> [Task]: Please copy each line of the data that includes the string "Display".

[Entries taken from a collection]
————————

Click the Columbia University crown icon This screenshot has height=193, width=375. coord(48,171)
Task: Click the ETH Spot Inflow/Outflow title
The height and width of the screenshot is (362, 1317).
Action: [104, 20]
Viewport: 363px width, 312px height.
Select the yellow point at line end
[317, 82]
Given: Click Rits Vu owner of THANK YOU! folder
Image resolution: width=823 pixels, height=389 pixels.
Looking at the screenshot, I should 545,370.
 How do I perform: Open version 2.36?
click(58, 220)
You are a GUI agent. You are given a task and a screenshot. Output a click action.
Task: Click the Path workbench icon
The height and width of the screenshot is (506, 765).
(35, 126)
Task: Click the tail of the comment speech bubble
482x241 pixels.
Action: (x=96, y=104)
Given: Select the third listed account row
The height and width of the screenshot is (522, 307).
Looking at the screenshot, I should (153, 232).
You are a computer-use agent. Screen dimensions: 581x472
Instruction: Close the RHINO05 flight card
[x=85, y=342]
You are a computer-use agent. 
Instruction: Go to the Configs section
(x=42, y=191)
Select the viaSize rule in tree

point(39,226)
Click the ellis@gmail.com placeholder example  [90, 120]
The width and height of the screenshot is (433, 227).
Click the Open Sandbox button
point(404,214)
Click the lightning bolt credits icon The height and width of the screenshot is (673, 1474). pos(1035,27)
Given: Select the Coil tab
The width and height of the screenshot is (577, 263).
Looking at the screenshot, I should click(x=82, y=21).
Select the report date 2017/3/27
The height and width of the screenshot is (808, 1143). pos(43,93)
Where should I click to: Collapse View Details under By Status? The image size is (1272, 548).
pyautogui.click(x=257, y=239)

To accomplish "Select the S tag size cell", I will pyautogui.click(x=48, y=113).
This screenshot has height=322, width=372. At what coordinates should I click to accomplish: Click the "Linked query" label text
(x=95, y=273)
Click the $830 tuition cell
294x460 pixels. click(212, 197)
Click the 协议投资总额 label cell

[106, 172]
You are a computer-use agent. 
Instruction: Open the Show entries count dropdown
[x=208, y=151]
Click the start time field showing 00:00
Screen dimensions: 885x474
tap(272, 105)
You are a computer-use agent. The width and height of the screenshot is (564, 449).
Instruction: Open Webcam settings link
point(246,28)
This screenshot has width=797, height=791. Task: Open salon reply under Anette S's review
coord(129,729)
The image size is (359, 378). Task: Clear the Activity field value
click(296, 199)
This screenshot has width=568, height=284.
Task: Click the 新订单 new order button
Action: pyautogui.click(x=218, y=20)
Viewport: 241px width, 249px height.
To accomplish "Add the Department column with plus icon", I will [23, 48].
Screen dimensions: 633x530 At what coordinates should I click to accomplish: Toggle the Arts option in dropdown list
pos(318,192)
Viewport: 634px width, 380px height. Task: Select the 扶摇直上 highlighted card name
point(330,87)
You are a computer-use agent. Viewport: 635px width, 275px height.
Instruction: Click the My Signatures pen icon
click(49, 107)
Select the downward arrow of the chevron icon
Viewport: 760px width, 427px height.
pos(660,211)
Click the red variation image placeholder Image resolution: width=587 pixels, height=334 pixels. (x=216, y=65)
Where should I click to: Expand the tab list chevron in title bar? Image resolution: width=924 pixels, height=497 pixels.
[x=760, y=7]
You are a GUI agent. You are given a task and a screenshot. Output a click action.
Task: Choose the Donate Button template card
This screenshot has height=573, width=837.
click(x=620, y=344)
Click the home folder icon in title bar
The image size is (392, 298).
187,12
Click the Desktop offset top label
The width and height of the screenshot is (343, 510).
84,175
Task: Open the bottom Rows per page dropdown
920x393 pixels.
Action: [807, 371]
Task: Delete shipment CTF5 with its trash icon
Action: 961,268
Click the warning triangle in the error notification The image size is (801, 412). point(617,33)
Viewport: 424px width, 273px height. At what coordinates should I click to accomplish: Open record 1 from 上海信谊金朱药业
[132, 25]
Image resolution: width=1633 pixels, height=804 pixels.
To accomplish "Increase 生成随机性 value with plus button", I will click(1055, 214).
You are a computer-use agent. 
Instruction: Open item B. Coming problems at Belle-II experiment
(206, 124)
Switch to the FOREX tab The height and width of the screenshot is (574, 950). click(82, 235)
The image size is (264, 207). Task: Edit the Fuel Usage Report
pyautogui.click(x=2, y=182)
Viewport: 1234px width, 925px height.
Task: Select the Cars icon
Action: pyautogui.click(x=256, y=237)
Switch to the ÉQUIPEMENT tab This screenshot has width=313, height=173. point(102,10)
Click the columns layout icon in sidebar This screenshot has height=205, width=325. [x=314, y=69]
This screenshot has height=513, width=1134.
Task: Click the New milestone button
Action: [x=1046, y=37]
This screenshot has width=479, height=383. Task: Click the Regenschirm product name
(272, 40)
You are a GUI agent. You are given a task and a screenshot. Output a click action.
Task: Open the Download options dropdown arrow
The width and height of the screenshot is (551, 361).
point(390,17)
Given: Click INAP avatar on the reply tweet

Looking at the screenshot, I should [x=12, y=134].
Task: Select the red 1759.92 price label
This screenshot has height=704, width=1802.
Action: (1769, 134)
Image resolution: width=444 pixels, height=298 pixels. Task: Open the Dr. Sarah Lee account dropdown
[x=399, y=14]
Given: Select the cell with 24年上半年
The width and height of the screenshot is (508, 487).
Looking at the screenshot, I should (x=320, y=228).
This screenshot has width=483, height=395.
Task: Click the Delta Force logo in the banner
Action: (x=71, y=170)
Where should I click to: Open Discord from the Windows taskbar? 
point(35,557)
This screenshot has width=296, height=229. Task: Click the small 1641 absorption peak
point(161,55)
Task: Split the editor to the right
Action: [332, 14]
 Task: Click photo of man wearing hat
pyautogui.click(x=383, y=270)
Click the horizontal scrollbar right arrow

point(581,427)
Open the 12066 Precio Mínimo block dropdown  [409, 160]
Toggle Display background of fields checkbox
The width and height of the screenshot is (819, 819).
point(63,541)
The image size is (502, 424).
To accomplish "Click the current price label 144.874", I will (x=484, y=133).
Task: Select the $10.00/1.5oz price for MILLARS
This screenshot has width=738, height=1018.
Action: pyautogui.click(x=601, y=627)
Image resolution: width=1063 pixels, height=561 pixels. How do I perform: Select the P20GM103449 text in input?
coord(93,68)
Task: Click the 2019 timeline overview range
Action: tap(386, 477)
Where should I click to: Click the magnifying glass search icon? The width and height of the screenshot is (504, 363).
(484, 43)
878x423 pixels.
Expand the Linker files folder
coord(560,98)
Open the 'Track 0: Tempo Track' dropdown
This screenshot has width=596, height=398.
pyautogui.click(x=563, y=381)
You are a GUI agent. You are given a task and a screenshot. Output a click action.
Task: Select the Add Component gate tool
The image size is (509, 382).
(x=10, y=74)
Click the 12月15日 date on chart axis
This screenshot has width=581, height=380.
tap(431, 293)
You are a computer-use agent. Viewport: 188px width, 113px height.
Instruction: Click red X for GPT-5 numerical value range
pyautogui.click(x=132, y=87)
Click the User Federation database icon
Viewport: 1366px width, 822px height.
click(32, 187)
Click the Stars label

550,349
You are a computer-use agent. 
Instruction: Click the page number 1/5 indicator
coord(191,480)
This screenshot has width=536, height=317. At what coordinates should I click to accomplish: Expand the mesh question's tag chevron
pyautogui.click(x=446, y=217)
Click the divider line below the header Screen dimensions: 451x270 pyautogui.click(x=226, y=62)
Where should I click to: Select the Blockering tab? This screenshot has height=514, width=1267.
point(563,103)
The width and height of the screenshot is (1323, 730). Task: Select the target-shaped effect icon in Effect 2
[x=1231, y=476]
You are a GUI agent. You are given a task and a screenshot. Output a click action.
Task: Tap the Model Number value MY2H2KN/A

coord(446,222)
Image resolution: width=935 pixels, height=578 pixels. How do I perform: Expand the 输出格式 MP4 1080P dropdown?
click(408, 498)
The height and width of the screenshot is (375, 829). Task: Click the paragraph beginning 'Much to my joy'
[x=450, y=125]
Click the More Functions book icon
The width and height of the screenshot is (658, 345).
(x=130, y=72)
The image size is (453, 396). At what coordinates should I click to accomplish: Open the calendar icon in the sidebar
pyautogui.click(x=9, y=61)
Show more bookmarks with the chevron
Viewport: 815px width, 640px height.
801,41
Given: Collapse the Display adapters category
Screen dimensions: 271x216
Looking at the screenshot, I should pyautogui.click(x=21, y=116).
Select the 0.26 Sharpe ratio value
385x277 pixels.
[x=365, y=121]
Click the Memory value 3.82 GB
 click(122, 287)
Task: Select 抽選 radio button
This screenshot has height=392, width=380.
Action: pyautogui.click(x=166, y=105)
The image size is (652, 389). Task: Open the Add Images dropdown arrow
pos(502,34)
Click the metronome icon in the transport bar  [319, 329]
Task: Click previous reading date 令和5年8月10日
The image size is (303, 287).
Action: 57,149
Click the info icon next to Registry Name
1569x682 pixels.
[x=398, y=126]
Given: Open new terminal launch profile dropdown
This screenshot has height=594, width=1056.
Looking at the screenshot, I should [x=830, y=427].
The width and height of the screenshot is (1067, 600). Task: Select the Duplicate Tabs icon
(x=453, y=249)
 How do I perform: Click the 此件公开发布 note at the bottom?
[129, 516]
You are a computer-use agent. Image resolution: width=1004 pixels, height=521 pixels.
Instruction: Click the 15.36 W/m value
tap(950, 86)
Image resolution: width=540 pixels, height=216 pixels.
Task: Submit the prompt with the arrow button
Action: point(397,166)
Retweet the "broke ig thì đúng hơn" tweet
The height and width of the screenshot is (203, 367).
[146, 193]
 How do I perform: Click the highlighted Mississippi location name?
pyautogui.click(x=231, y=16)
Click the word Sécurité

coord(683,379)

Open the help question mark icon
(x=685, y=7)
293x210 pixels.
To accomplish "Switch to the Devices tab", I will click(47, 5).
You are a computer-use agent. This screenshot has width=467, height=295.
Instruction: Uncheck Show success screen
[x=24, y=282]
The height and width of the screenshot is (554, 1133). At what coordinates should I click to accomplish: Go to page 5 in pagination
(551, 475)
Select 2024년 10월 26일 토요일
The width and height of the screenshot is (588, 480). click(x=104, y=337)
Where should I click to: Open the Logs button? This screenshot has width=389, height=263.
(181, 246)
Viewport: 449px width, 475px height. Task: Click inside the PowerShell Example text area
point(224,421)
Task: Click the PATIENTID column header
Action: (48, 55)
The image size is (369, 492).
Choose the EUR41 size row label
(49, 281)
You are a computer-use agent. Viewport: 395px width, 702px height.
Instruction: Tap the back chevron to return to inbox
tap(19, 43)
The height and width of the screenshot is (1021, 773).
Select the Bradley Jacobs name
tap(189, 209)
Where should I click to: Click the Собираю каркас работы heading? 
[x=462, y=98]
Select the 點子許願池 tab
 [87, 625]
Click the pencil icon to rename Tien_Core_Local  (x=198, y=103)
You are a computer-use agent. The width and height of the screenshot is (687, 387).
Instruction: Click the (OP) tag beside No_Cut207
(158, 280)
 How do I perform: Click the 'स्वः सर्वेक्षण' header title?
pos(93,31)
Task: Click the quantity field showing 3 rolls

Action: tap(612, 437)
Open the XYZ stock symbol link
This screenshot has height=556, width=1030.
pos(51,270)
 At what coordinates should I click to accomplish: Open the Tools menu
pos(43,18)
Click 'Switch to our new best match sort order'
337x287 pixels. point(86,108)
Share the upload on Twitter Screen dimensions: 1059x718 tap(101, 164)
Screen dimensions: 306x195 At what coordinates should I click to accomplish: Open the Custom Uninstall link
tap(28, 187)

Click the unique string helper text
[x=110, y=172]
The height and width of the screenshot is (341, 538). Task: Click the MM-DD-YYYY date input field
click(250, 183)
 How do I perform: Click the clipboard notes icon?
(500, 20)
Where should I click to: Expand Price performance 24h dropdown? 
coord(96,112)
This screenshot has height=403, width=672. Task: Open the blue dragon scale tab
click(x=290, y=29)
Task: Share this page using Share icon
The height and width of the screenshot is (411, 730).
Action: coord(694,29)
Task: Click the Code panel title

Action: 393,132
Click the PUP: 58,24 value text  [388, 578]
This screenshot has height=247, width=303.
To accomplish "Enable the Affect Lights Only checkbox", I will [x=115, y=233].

————————

> [Response area]:
Toggle Display background of fields checkbox
Given: Collapse the Display adapters category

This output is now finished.